These are not obligations but I want to (a response in two parts)
CCS Bard Galleries
Suzy M. Halajian
Artists: Simon Fujiwara, Dawn Kasper
These are not obligations but I want to (a response in two parts) presents works by Simon Fujiwara and Dawn Kasper, artists whose performance-based works utilize personal storytelling as a way to complicate the staged museum environment. By pairing these projects, taken as two parts of a larger whole, the exhibition brings together disparate artistic practices that use theatrical strategies at the forefront of their investigations and position the everyday as a site of inquiry. In the video work of The Mirror Stage (2009-ongoing)performance, Simon Fujiwara restages the artist’s first encounter with an abstract expressionist painting near his hometown at the Tate St. Ives. Fujiwara recounts his unforgettable experience with the work, which led him to pursue a career as an artist and simultaneously reach the epiphany of his own sexual awakening. In the newly commissioned work, BECOME WHAT YOU ARE, Dawn Kasper performs a physical intervention in the gallery. With the aid of props, video, and musical equipment, Kasper transforms the space by creating a sound sculpture that investigates human consciousness. The gallery’s theatrical setting is activated through the energy of the environment, determined by the audience that enters the scene during the artist’s two performances. Remains from the opening performance on March 18th at 2:30 pm include a sculptural installation in the space. During the closing performance on April 10th at 5 pm, the residue of the installation is repurposed and recontextualized.

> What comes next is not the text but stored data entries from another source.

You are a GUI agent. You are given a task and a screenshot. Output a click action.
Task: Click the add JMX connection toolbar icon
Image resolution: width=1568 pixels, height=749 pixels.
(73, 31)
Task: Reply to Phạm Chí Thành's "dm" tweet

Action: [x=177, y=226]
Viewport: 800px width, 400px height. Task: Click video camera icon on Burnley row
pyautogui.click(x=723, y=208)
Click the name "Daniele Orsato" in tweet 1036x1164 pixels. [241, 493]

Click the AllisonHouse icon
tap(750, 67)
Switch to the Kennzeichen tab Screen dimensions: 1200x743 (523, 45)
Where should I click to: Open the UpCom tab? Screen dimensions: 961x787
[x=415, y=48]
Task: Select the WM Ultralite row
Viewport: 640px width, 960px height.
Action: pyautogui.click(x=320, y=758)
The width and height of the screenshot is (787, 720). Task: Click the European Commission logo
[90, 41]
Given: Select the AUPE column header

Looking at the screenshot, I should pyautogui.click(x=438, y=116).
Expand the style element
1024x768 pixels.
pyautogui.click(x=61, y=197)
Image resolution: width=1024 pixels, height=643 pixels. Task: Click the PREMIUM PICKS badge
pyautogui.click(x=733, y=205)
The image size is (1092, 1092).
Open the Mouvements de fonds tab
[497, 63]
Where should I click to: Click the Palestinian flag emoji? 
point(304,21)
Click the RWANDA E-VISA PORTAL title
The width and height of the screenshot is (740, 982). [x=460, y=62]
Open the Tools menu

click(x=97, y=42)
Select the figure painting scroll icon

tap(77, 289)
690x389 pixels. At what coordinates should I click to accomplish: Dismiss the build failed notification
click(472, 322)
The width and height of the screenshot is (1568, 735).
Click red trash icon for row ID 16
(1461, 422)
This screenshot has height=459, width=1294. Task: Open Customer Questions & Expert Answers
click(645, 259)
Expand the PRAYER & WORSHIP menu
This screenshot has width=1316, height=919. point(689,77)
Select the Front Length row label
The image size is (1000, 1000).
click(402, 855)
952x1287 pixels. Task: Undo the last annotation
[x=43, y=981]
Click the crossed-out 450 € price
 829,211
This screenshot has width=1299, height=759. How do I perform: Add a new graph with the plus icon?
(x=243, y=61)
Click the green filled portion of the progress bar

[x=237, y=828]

Both Fujiwara’s and Kasper’s works expose hidden realities in engaging with narrative structures and shifts in fictionalized characters and personae. Foregrounding questions around autobiography and fiction, the artists further complicate the exhibition scene of the CCS Bard Galleries and challenge the contours of their host institution. As such, their constructed tellings create new truths, ones which offer the audience an alternative frame through which to read the story.